In the case at bar Citizens admits to having knowledge of Peoples security interest in Bode's equipment prior to March 4, 1982. Peoples had the further burden of proving Citizens somehow had knowledge of the contents of its financing statement, including the fact that a filing occurred, when Citizens became a lien holder and perfected its security interest in the equipment. 9-401(2); see Waterford, supra; ITT Industrial Credit Company v. S.L. Robinson, (1977) Miss., 350 So. 2d 48. Peoples has not proven, and did not even allege, Citizens had any knowledge of the existence, filing or contents of its financing statement when it completed the paperwork necessary to use Bode's equipment as collateral for the renewal of his loan. In fact, all of the evidence supports the opposite conclusion. Benter testified:
"I assumed by the statement made by Ralph Spurgeon on [the document he sent to me] and by the statement made by Kenneth Bode to me that this equipment had been released and by the fact that no Financing Statement was found in Bartholomew County, Indiana that the equipment had been released by the Peoples *331 Bank and was free of any security interest in the farm machinery and equipment as listed on [the document]."
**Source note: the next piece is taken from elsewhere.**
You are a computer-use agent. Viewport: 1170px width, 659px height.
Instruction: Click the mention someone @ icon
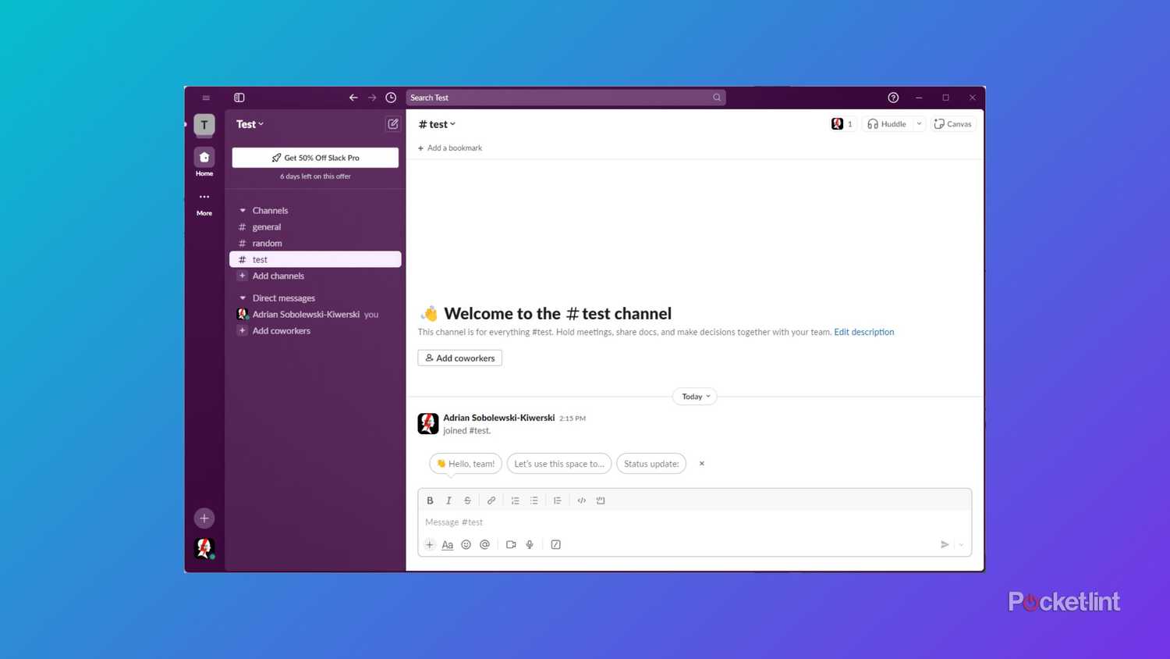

We need not decide whether the document delivered to Citizens purporting to release Bode's equipment was adequate under 9-406, as that section deals with a statement presented to the filing officer and notes that such is merely a "permissive devise". Comment to 9-406. Rather, the document serves to buttress Citizens position that it had no reason to know of Peoples improperly filed financing statement or its continued interest in Bodes equipment when citizens perfected its security interest. Moreover, Citizens employed due diligence, as required in Davidoff, supra, in searching the records before perfecting its security interest and discovered no financing statement. "Given this fact, it is difficult to perceive of how a party can know the contents of something which [it] does not know exists." Goldberg, supra at 697.
We find Peoples has not carried its burden of proving Citizens had any knowledge whatsoever of the contents of its financing statement when it took a security interest in Bode's equipment. Therefore, Peoples' argument under 9-401(2) must fail. Even if created with knowledge of Peoples' security interest, absent knowledge that a financing statement had been filed, Citizens properly perfected security interest takes priority. 9-312(5).
For all the above stated reasons, the judgment of the trial court that Peoples' lien is superior to that of Citizens as to Bode's equipment is reversed. The proceeds of the sale of such equipment shall first be applied to pay for the cost of this action and the sale, then applied to the debt due Citizens and finally to the debt due Peoples.
Judgment reversed.
RATLIFF, P.J., and YOUNG, J. (sitting by designation), concur.
NOTES
[1] All foreign cases cited also deal with Sec. 90 of Restatement of Contracts.
[2] All foreign cases cited herein have adopted the UCC and rely on state provisions containing no material differences from Indiana's Title 26.
[3] Georgia has adopted the 1972 amendment to 9-301(1)(b). Cf. IND. CODE 26-1-9-301(1)(b) which contains the original text of 9-301(1)(b).